Chuck Colson’s syndicated column is about the Miller-Jenkins v. Miller-Jenkins case. I won’t repeat the details here, though you can find them here; and you can find a broad response to Colson in this Overlawyered.com post by Walter Olson.
Here, though, I wanted to focus narrowly on a specific part of Colson’s argument:
The subhead in the Post article says it all: “Janet Jenkins and Lisa Miller got hitched and had a baby together.” Together? Anybody who knows anything about biology knows that’s impossible. But that’s just how the courts are looking at it. As a judge in the case told Janet Jenkins’s lawyer, Janet (the lesbian partner) “without question is presumed to be the natural parent … by the basis of the civil union.” So in the court’s eyes, Isabella is the child of two women, something biologically impossible.
“Had a baby together” is impossible to “anybody who knows anything about biology” only if you think “had a baby together” must be a statement about biology. Yet the whole point of a civil union is to make a partnership through which you commit to do things together. And one of the things that people try to do together through a civil union (whether others approve of civil unions or not) is bring into the world — or, with adoption, into their family — a child that they commit to support together. In reliance on the mutual promises, they invest time, effort, money, and physical exertion. One is willing to invest some things and another some other things (as with a male-female marriage) precisely because they’ve committed to this project together.
In fact, this is precisely how a man and a woman can have a baby together even if infertility requires them to use another man’s sperm. It surely is an impoverished conception of parenthood to say that it’s “impossible” (or wrong) for a husband and wife to have a baby together when they together commit to raising it, and they together arrange for it to be born, but for biological reasons they have to use donated sperm.
Yet it turns out that this is the very conception of parenthood that Colson is pointing to — later on he condemns the use of donated sperm as well:
How is it possible that laws and court procedures could have become so dangerously fantasy-based? Actually, we should not be surprised. Many modern parents have unwittingly been collaborating with the process for years. The Washington Post tells us how Judge Cohen explained it: “[C]onsider the situation of a heterosexual couple in which an infertile husband agrees for his wife to be artificially inseminated with donor sperm.” In such a case, the judge stated, the husband would be presumed to have parental rights even though someone else had actually fathered the child.

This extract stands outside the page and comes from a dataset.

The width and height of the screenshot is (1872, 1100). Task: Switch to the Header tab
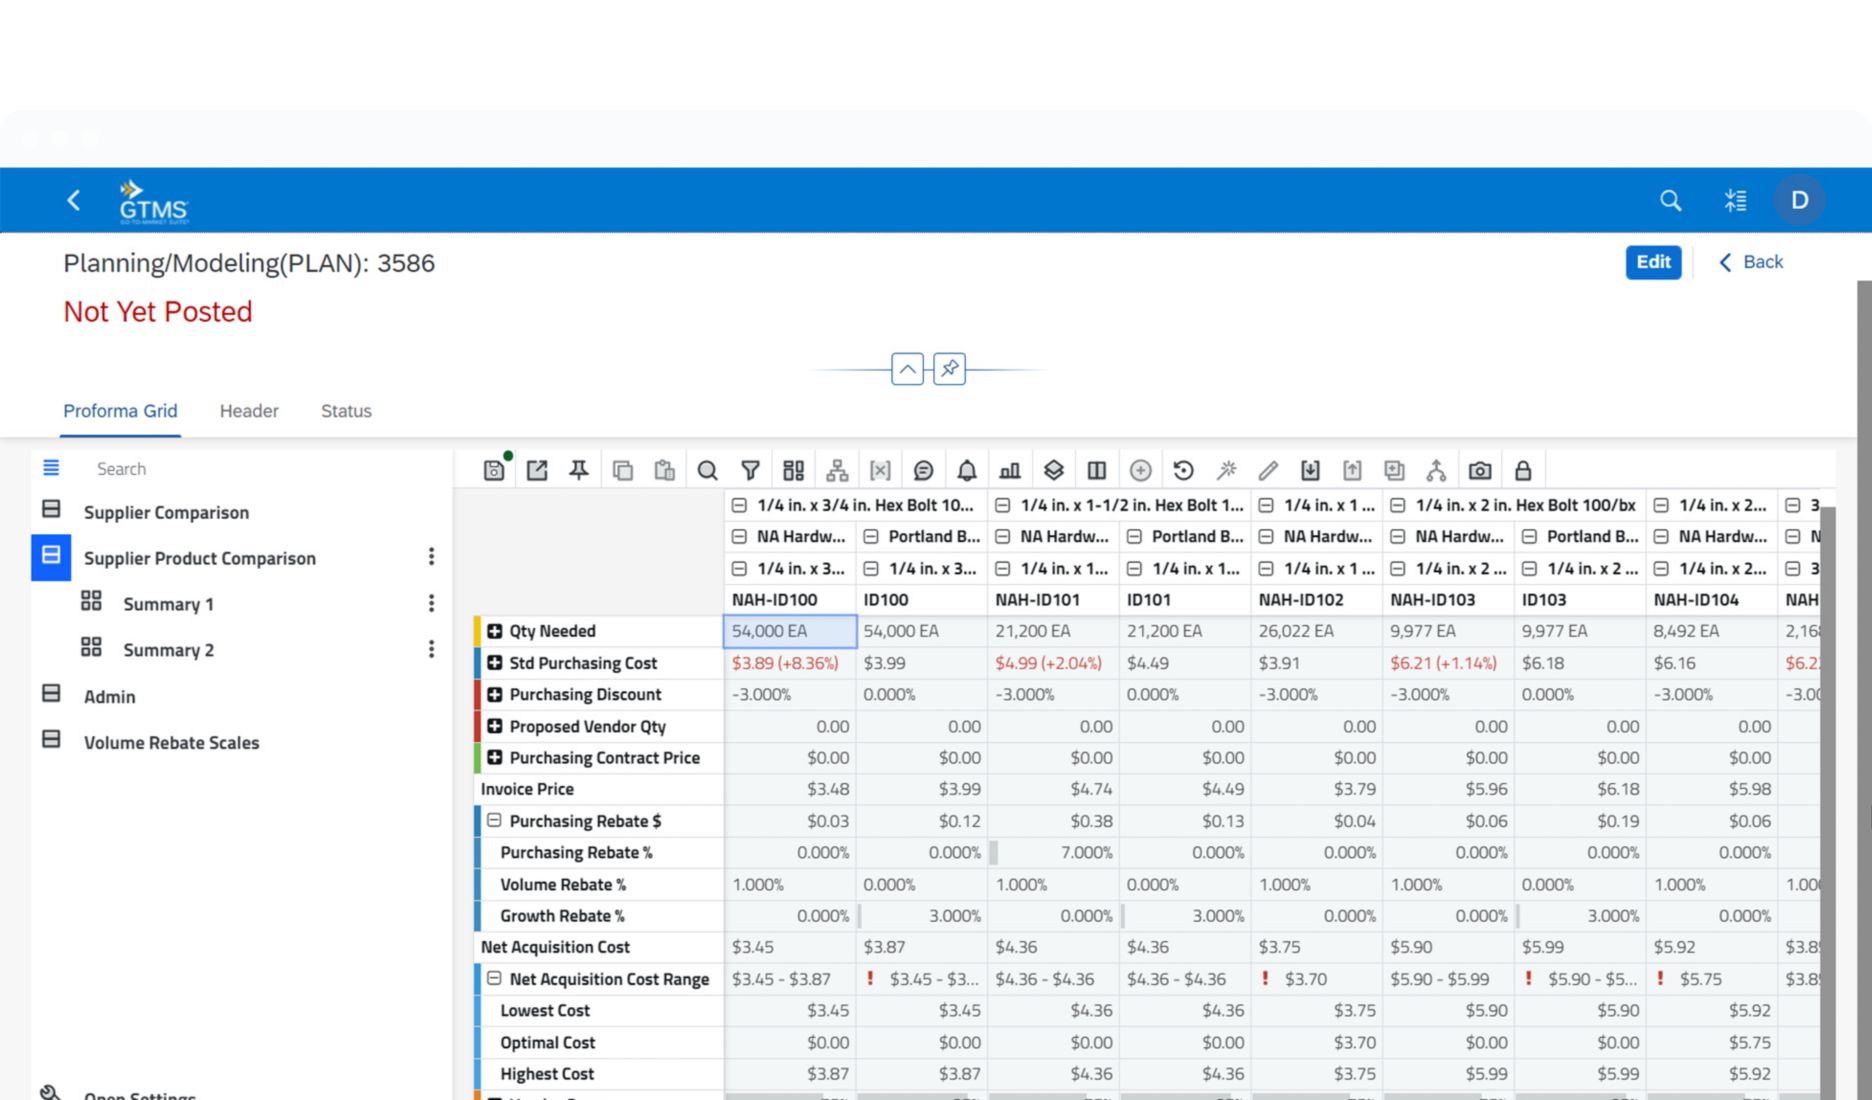coord(248,411)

It all ties together. Heterosexual couples have tacitly approved this practice of including a silent third partner in a marriage to produce a child. And then it makes it very difficult to cry foul when homosexuals do the same thing.
Isabella’s plight shows us the tragic consequences of rejecting the biblical view of marriage, which provides for one man and one woman in the union to raise the child. Sure, there are extraordinary circumstances, and adoption is possible. But the norm is the norm, and the law has always recognized the natural moral order.
Even adoption seems to be, despite his assurances, outside his vision of “the biblical view”: He says it’s “possible,” and appears to defend it simply on the grounds that it’s an “extraordinary circumstance.” But surely 120,000 adopted children per year are likely to be no more “extraordinary” than the children of same-sex couples. (If 3% of the U.S. population is gay or lesbian, and if every one of them ended up in a couple and each couple yielded two children over the members’ lifetimes, that too would be about 120,000 children per year.)
I strongly suspect adoptions are less “extraordinary” than births using donated sperm. And if a birth of a child who’s biologically unrelated to the mother’s husband is against the “biblical view of marriage,” then it seems that an adoption — especially an adoption at birth — would be even further from that biblical view. (I realize that Colson says “the biblical view of marriage … provides for one man and one woman in the union to raise the child,” but from the sentences before and the sentences after, I take it he means for the biological father and the biological mother to raise the child, since otherwise this sentence would be completely unrelated to his faulting of heterosexuals’ using donated sperm, or his discussion of adoption.)
How did this supposedly religiously motivated fixation on the child’s biological relatedness to both parents come about? Does the Bible indeed somewhere condemn, explicitly or by strong implication, the use of donated sperm? I know the stories of Hagar and Tamar in the Old Testament discuss what some people do when they can’t have children naturally with their spouses (because of the wife’s infertility, the husband’s death, or the husband’s refusal to impregnate the wife); but I take it that the moral message of the stories is not necessarily clear.
Is there something elsewhere that takes such a biologically essentialist view, to the point of prohibiting the use of donated sperm, and treating adoption as grudgingly tolerated in “extraordinary” cases? (I’m not speaking just of Catholic natural law reasoning; Colson is a Protestant who, I take it, focuses much more on the words of the Bible.)